_USING THE INFORMATION_:
a. Using the text about Erling Krogh, answer these questions:
(i) What trade did Krogh work in from 1905 until 1915?
(ii) Which organization did he head from 1922 to 1923?
(iii) How many years did his career as a recording artist last?
b. Reproduce word for word the part of the text about Erling Krogh starting with "He has his debut" and going on through "died in Oslo.".

_EXCERPT PROVIDED_:

Erling Krogh (September 12, 1888 – October 28, 1968) was a Norwegian operatic tenor.

==Biography==
Krogh was born in Kristiania (now Oslo). He attended the Oslo Cathedral School until 1905, and then studied at the Royal Academy of Arts and Crafts from 1905 to 1909. During that time, from 1905 and until 1915, he worked as a goldsmith. While he was studying, he sang with Ellen Schytte-Jacobsen. In 1915 he traveled to Copenhagen and Paris to study under Peter Cornelius. Later he also studied with Jean de Reszke in Nice in 1921.

He has his debut as a tenor in 1915, and starting in 1918 he was engaged with the Opera Comique for three years. He then headed the Norwegian Opera Society from 1922 to 1923, after which he established his own opera society, which he headed for a year. Following this, he traveled extensively, performing as a soloist at the Nordic Music Festival in Helsinki in 1932, in Oslo in 1936, and in Copenhagen in 1938. After 1936 he also worked as a voice instructor in Oslo. He also toured in the United States.

From the first recording that he produced in 1916, his career as a recording artist lasted for 40 years. He had a versatile repertoire that included classical music, working songs, and Christmas songs. At the end of his career he also held numerous church concerts.

He died in Oslo.

_INFORMATION SUPPLIED_:

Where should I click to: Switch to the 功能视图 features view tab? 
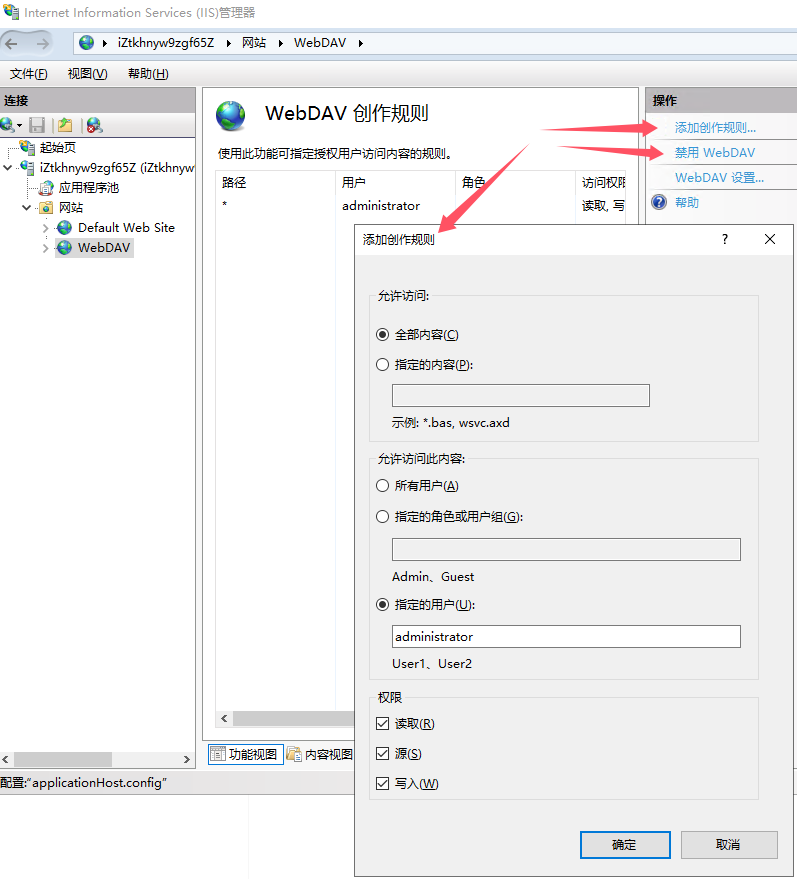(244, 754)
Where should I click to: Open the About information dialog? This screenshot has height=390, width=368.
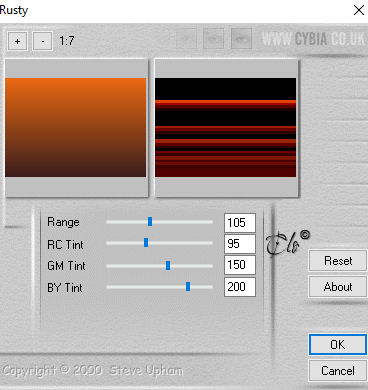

_SOLUTIONS TO THE EXERCISE_:
a.
(i) He worked as a goldsmith.
(ii) He headed the Norwegian Opera Society.
(iii) It lasted 40 years.

b.
He has his debut as a tenor in 1915, and starting in 1918 he was engaged with the Opera Comique for three years. He then headed the Norwegian Opera Society from 1922 to 1923, after which he established his own opera society, which he headed for a year. Following this, he traveled extensively, performing as a soloist at the Nordic Music Festival in Helsinki in 1932, in Oslo in 1936, and in Copenhagen in 1938. After 1936 he also worked as a voice instructor in Oslo. He also toured in the United States.

From the first recording that he produced in 1916, his career as a recording artist lasted for 40 years. He had a versatile repertoire that included classical music, working songs, and Christmas songs. At the end of his career he also held numerous church concerts.

He died in Oslo.